On Acquired Taste (Lessons Learned from Book Lending)
Some months ago I had lent my copy of “Thinking: Fast and Slow” to a friend, persuading him to read it because it had influenced my thought very much (as in “Black Swan”-, “Antifragile”-, and “The War of Art”-level) making it perhaps one of my top 10 most life-influencing non-fiction books of all time.
That’s why I was disappointed to learn that after flirting a little with the first few pages, my friend gave up on the book and forgot about taking it up entirely.
How could this be?? I thought. Even others who have read the book agreed that it was excellent, that Kahneman’s thought had radically changed theirs as much as mine.

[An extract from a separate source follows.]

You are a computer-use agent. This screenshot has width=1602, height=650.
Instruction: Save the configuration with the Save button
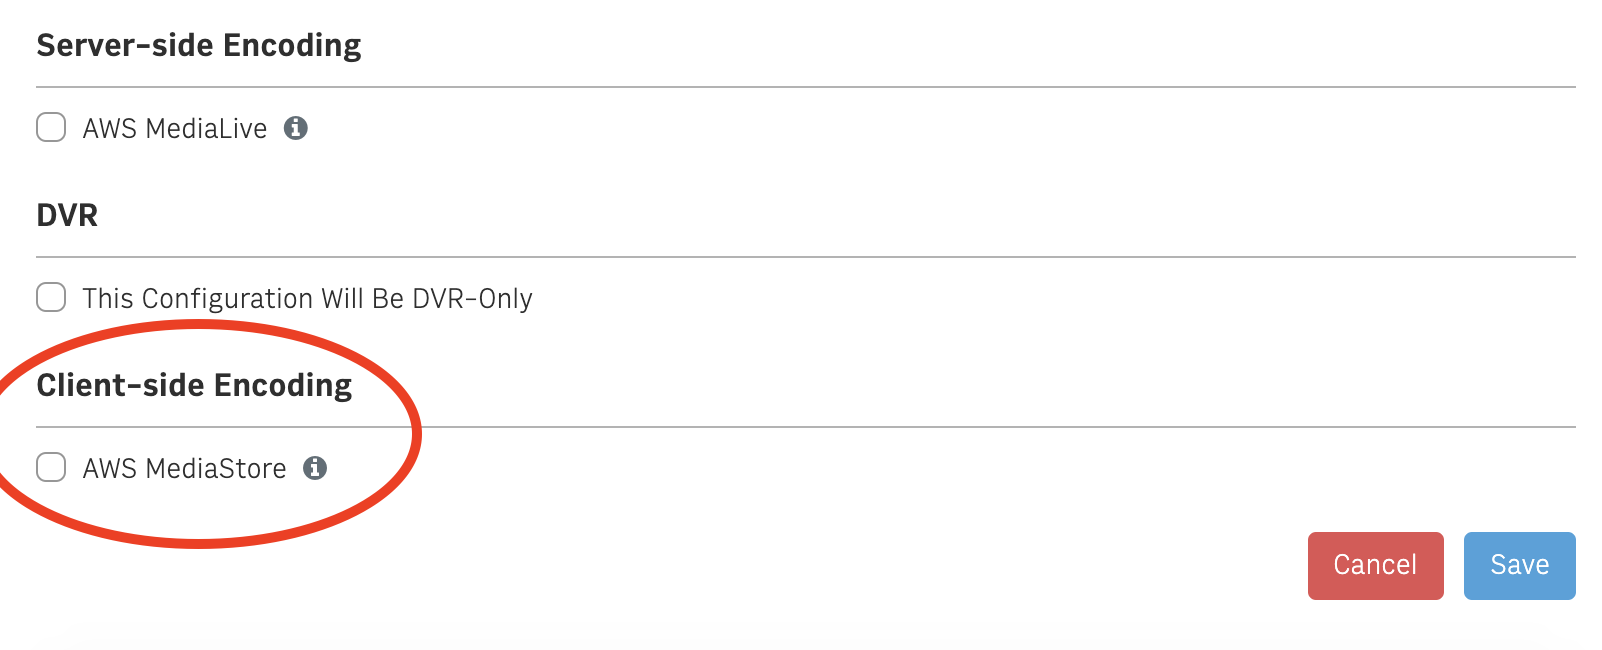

I eventually got the book back and lent it to another friend. A week has passed and I’m starting to feel that neither he will read it. :(
Because of this, a realization occurred to me. Certain books (like music, I guess) are acquired tastes, desirable only for experienced readers. To the inexperienced, such books are a bore.
I’m reminded by bands such as Tame Impala and Toro y Moi (WTF are you listening to?? I was once asked).
Yet, I feel, when one learns to “transcend” into these acquired tastes, one enters into a whole new dimension of enjoyment.
*Now that I mention it, it seems to me that my favorite, favorite things (books, songs, pieces of art) are “acquired tastes” — i.e. I didn’t like them on the first try. It took some time for me to like them but after awhile it’s like I can’t get enough of them.